▸ Исходный фрагмент:
^^^^

11 В оригинале стоит сложный знак (назову его условно «х»), фактически не идентифицируемый, который Го Мо-жо отождествил с Фэн, одной из двух столиц Западной династии Чжоу, находившейся приблизительно в 25 км к юго-западу от Сиани, куда чжоусцы перебрались в 1136 г., после победы Вэнь-вана над чунским (Чун — удел, находившийся в пределах нынешней Сиани, бывший в подчинении Шан-Инь) хоу Ху (см. [39, т. 9, с. 1407; 43, т. 1, цз. 3, с. 106, цз. 4, с. 116–118; 23, т. 7, с. 86а; 61, с. 4; 63, с. 13–16; 2, № 901]). Однако при такой интерпретации возникают некоторые проблемы.

Во-первых, Фэн встречается в инскрипциях не так уже редко — в «Конкорданции» собрано 25 графем (см. [29, с. 331–332]) и ни одна из них абсолютно не похожа на «х», зато все легко ассоциируются с современной и с зафиксированной в «Шо-вэнь» формами фэн (см. [2, № 901; 45, гл. 5а, с. 208/39а–40б]). Этот материал как бы опровергает идентификацию Го Мо-жо.

Во-вторых, появление «х» на Мао гуе тоже не представляет собой единичного случая — в «Конкорданции» (см. [29, с. 41]) отмечено его присутствие на 13 сосудах. Помимо того, в инскрипциях встречаются и другие близкие по форме знаки. Я же приведу пример, не указанный в названной публикации, а именно надпись на сосуде Юй гуй, в которой имеется интересная фраза: «В [период] цзишэнпо шестой луны Му-ван находился в „х“цзин (столице „х“.— С. К.)» [23, т. 6, с. 55а]. Во время правления Му-вана имелись, как уже говорилось выше, две столицы: Хао[цзин] и Фэн[цзин], расположенные неподалёку друг от друга (см. [63, с. 15–16), и только в них мог пребывать чжоуский правитель. Однако знак хао имеет в инскрипциях форму настолько непохожую на «х», что всякая попытка отождествить их обречена на провал. Таким образом, на мой взгляд, Юй гуй решающим образом подтверждает правомочность постановки знака равенства между «х» и Фэн, что и было отражено в переводе.

Возможный вариант перевода рассмотренной фразы: «...управлять людьми, [живущими в] Фэн».

12 По-видимому, имеются в виду те правители Жун, которые назначили отца Мао на должность заведующего людьми из Фэн, благодаря чему он и стал «опорой нашего (т. е. правящего.— С. К.) дома». Очевидно, что теперь эти обязанности должен был выполнять сам Мао, и поэтому Жун-бо зачитывает ему соответствующий приказ. Не исключено также, что выражение сянь гун здесь и ниже следует понимать в единственном числе: прежний гун.

^^^^

▸ Исходные данные:
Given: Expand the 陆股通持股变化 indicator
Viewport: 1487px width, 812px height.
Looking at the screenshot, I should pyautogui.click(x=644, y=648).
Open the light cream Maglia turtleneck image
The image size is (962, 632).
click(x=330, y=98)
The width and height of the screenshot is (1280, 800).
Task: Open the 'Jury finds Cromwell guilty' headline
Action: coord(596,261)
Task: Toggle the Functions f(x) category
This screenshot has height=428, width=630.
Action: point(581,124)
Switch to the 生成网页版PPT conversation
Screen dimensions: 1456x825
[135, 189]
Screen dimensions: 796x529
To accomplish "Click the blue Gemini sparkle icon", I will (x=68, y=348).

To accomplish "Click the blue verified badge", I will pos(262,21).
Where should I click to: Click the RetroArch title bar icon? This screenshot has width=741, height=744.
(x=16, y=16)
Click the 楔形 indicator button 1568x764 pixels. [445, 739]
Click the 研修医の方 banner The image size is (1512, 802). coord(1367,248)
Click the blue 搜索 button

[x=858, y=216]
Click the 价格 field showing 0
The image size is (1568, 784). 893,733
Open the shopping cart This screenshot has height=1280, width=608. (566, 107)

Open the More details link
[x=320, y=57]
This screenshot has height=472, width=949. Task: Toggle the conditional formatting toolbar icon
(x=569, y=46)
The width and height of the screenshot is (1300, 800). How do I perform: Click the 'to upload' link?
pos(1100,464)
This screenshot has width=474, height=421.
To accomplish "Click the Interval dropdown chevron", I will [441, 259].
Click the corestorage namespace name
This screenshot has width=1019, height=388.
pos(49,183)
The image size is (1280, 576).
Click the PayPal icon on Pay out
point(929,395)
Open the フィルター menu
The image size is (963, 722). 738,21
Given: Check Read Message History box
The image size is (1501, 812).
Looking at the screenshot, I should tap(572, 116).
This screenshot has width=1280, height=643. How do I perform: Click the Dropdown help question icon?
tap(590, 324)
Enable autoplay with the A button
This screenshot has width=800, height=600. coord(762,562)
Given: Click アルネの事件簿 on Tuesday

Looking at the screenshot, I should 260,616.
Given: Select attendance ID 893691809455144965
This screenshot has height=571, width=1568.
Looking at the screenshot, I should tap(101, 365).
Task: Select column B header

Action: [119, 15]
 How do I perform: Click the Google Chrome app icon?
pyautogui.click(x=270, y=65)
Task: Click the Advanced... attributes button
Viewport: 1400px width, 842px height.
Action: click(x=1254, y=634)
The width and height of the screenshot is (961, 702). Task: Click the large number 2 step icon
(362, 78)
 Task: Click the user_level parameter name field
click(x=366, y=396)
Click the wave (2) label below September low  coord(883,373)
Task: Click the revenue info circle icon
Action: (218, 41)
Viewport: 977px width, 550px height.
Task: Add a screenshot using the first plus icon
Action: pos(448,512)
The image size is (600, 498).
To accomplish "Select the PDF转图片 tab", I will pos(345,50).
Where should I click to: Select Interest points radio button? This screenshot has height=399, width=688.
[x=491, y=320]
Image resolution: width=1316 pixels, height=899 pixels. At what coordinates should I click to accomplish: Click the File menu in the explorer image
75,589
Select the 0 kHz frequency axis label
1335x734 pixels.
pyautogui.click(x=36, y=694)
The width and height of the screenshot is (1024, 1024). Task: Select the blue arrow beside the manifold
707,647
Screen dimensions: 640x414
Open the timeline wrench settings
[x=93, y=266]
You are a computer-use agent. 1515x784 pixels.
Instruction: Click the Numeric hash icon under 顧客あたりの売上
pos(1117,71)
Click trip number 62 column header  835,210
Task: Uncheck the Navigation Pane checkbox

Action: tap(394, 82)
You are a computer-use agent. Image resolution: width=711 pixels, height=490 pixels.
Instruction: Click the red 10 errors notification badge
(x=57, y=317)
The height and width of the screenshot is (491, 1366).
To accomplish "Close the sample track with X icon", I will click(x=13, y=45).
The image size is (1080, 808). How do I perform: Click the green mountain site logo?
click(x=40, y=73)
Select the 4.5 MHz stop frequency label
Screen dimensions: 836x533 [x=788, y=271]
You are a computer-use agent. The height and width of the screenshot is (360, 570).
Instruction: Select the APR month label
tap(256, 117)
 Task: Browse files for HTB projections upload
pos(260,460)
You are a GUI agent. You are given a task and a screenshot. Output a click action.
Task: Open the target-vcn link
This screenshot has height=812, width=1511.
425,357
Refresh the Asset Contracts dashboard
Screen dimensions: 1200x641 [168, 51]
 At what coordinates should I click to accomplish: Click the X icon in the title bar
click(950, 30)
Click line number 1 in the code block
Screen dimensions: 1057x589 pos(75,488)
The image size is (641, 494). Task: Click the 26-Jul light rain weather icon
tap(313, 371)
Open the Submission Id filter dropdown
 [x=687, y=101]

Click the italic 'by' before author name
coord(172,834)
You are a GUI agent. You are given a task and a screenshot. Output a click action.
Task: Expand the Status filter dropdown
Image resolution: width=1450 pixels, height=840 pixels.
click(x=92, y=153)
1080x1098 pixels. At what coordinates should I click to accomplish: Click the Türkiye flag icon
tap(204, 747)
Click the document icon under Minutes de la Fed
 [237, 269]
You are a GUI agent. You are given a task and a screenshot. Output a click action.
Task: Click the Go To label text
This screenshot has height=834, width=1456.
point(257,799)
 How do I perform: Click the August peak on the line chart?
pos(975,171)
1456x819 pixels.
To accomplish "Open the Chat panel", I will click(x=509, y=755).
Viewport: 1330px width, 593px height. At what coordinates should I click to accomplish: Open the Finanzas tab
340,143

^^^^

▸ Список заданий:
1. Воспроизведите без изменений часть исходного фрагмента от слов «Во-первых, Фэн встречается» до слов «идентификацию Го Мо-жо.» включительно.
2. Перепишите дословно строки листинга от строки, содержащей «Task: Uncheck the Navigation Pane checkbox», до строки, содержащей «(x=57, y=317)», включая обе эти строки.
Исходный фрагмент и листинг никак не связаны друг с другом.

▸ Ответы по заданиям:
1.
Во-первых, Фэн встречается в инскрипциях не так уже редко — в «Конкорданции» собрано 25 графем (см. [29, с. 331–332]) и ни одна из них абсолютно не похожа на «х», зато все легко ассоциируются с современной и с зафиксированной в «Шо-вэнь» формами фэн (см. [2, № 901; 45, гл. 5а, с. 208/39а–40б]). Этот материал как бы опровергает идентификацию Го Мо-жо.

2.
Task: Uncheck the Navigation Pane checkbox

Action: tap(394, 82)
You are a computer-use agent. Image resolution: width=711 pixels, height=490 pixels.
Instruction: Click the red 10 errors notification badge
(x=57, y=317)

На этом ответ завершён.